Abstract

Abstract The study compares Theognis’ and Socrates’ concept of love: there is an ambivalence of love present in both authors in the form of a connection between the pleasing and the unpleasing, that is, on the one hand, devotion to the educatory harshness of the lover, on the other to his skill and cunning. To what extent is the ambivalence in Socrates and Theognis similar or dissimilar? The answer discloses a comparison of ideas about the functioning, the aims, and the meaning of love in the wider context of understanding the life and world of the two authors: such a context exposes the duplicity in Theognis, and the love of negation of unambiguous teaching about the proper life without painful testing.
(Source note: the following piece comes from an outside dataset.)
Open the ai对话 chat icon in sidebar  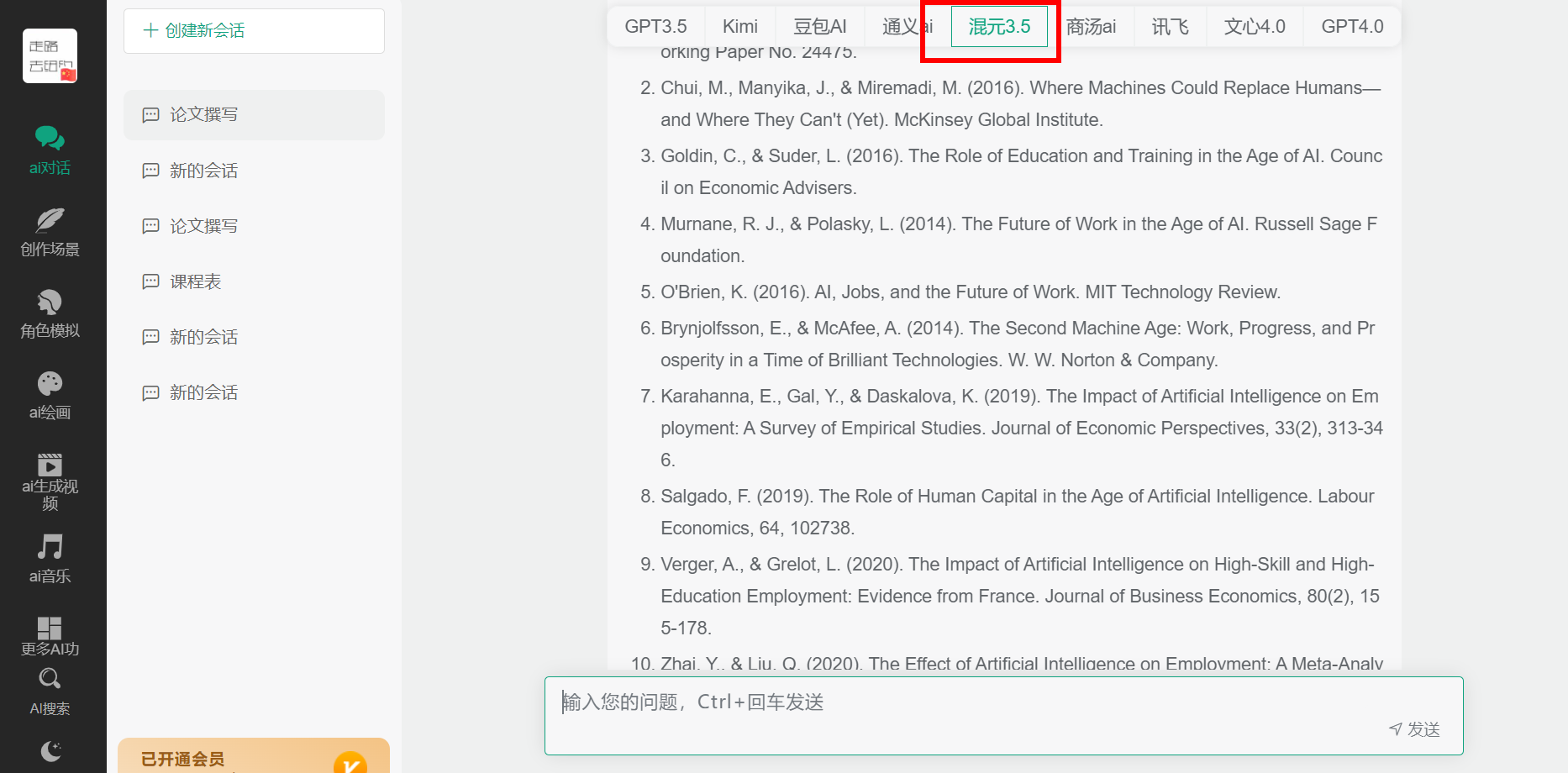[50, 139]
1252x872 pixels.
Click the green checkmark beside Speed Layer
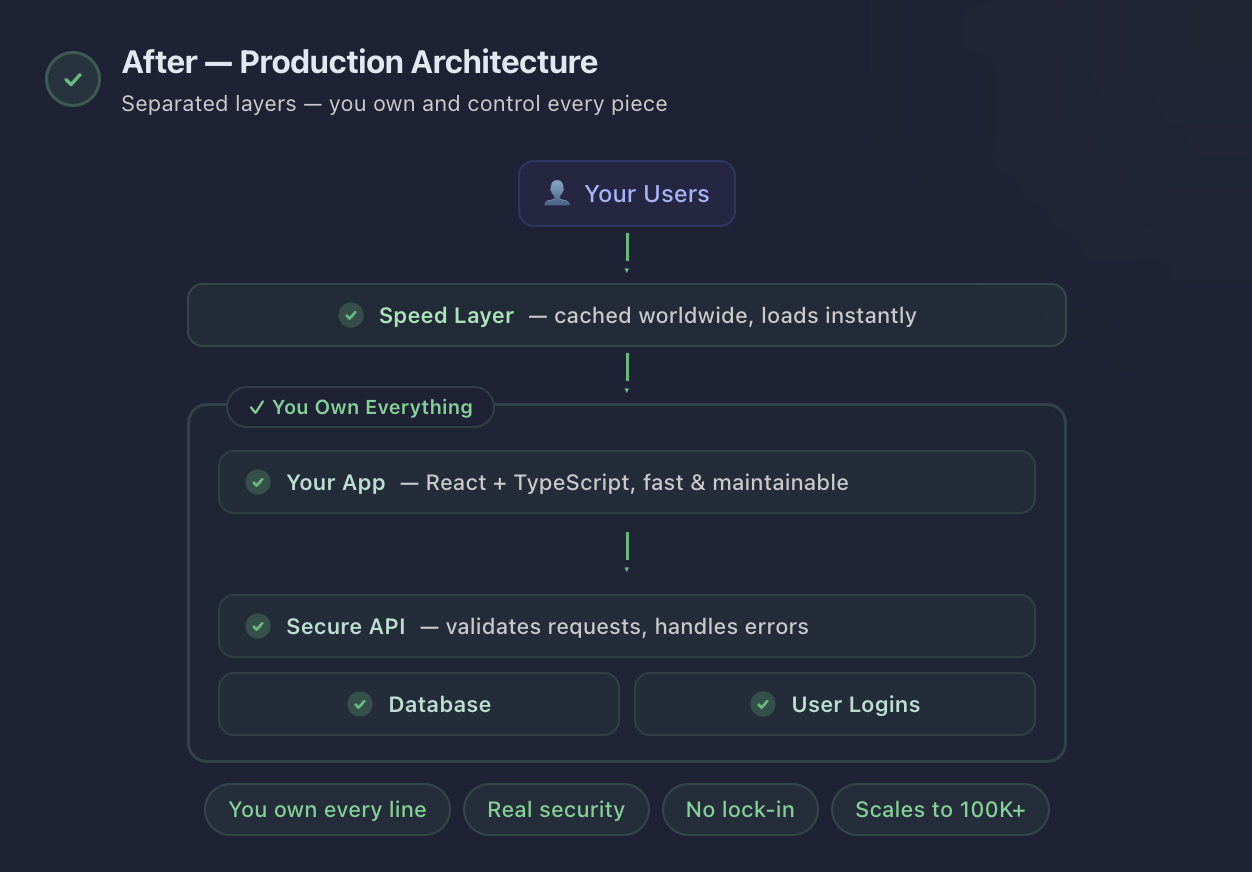(x=350, y=315)
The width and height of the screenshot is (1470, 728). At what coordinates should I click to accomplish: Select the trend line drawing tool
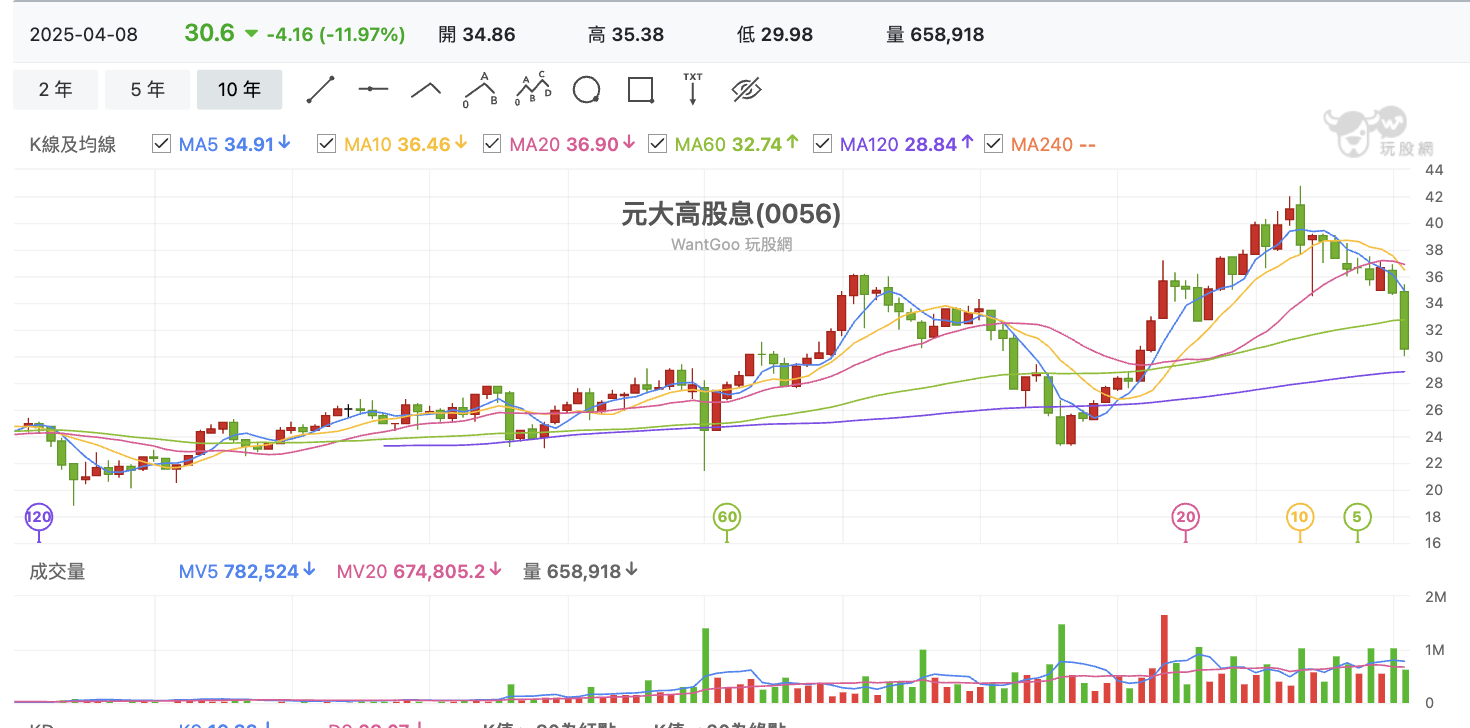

In Socrates, it is exposed to irony, to eternal ignorance and to openness to another and to god’s world. Next, we contrast Theognis’ limiting of another’s duplicity (devotion and cunning) to a level between a loving and friendly relationship with Socrates’ expansion of the loving struggle into every sphere of life, above all into the relationship of the lover to himself and those close to him. We explain this contrast as a decision between trust in reason and trust in love as the fundamental forces conferring meaning on human life. We show, however, that with Socrates it is not blind love but rather love embracing reason and overlapping divine challenges, while with Theognis it is not pure reason that is involved, but rather reason directed by the socio-political situation.